:: Records shown

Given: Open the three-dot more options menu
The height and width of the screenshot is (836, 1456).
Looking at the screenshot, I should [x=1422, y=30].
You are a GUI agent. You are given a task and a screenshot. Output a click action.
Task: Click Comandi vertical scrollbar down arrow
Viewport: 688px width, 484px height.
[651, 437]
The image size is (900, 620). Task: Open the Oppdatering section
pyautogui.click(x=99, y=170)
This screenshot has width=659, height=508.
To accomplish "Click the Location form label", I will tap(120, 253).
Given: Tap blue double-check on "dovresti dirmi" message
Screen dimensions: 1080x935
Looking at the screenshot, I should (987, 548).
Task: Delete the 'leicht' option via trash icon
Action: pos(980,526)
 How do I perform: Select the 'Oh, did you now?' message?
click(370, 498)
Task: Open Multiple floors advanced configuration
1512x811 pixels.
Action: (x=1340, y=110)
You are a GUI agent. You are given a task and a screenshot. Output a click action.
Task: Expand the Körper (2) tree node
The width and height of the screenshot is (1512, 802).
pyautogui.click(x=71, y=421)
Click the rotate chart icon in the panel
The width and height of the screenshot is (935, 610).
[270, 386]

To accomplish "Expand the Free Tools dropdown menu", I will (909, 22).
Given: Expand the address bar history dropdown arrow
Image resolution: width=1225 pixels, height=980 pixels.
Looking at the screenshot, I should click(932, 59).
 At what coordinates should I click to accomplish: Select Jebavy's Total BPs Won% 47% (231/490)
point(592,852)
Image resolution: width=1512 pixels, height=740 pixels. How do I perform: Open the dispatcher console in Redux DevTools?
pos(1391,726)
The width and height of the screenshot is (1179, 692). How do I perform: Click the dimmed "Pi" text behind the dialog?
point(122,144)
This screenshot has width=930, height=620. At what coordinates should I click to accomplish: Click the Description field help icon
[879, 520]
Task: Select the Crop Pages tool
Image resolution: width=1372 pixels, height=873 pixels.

::::

Arrange the lines, starting at the beginning and ending at the line that contains "pyautogui.click(x=99, y=170)", as a two-column CSV with the headers text and answer, one row per pair. Put each value in a single quoted field and replace any line breaks with spaces.

**Output:**
text,answer
"Given: Open the three-dot more options menu The height and width of the screenshot is (836, 1456).","Looking at the screenshot, I should [x=1422, y=30]."
"You are a GUI agent. You are given a task and a screenshot. Output a click action. Task: Click Comandi vertical scrollbar down arrow Viewport: 688px width, 484px height.","[651, 437]"
"The image size is (900, 620). Task: Open the Oppdatering section","pyautogui.click(x=99, y=170)"